Global media back call for UN to adopt convention on safety of journalists

A coalition involving the International Federation of Journalists (IFJ), media industry groups and press freedom campaigners called for a dedicated international instrument to enhance the protection of journalists during the 40th session of the United Nations Human Rights Council (HRC) in Geneva.

“When a journalist is murdered a disturbing voice is silenced but also the whole press as self-censorship increases: you don’t find heroes to take over the task of the murdered journalist,” said Philippe Leruth, the President of IFJ which represents 600,000 media professionals worldwide.

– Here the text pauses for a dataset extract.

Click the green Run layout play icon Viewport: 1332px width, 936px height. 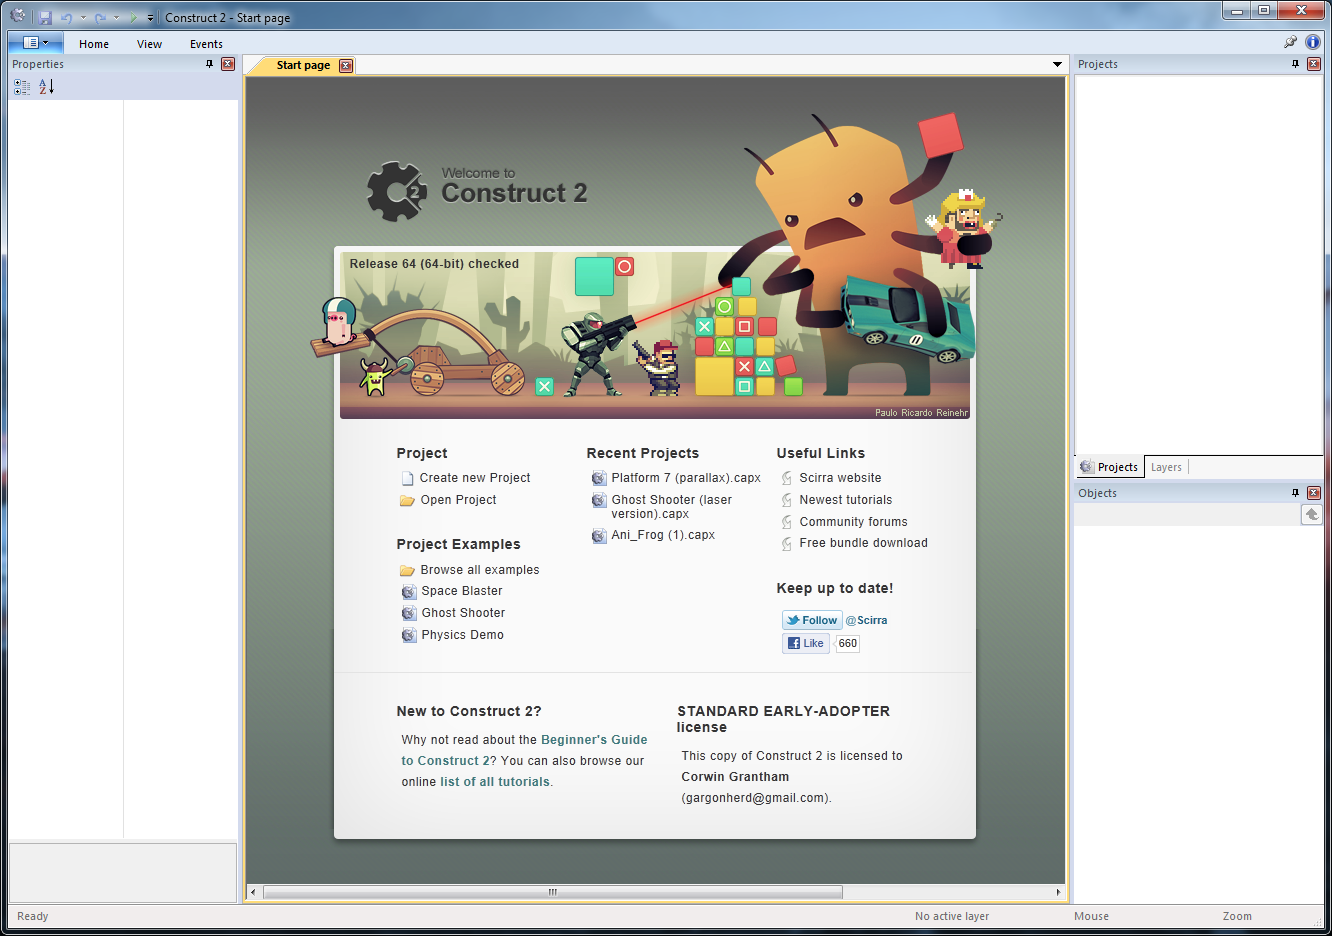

The organisation made it clear it wanted to fight against impunity to intensify. Last year, on average, two journalists were killed every single week – yet impunity for crimes against journalists remains at 90%.

Maltese journalist Daphne Caruana Galizia was assassinated in Malta in October 2017, in a car bomb a few metres away from her home. Those who commissioned her death remain free.

The UN faced a united call to take action to tackle impunity by adopting a Convention on the safety and protection of journalists.

The Convention on the Protection and Independence of Journalists and Other Media Professionals seeks to provide greater safeguards for media workers by addressing gaps in international law, broadening the protection of those in the field and quicker measures for redress.

The Convention not only includes incontrovertible obligations such as protection of journalists against attacks on their life, arbitrary arrest or forced disappearances, but also others so far found only in soft law, like the obligation to protect the confidentiality of journalistic sources and measures to address the misuse national security to hinder the work of journalists through arbitrary detention.

It also calls for effective investigation where crimes against journalists have been committed, capable of bringing to justice not only the executors, but also the moral authors of crimes.

IFJ General Secretary Anthony Bellanger said the call was important for the UN HRC to prioritise the protection of journalists and tackling impunity. “If impunity is allowed to go unchallenged, if journalists self-censor, if societies are deprived of information then media freedom and democracy suffer”.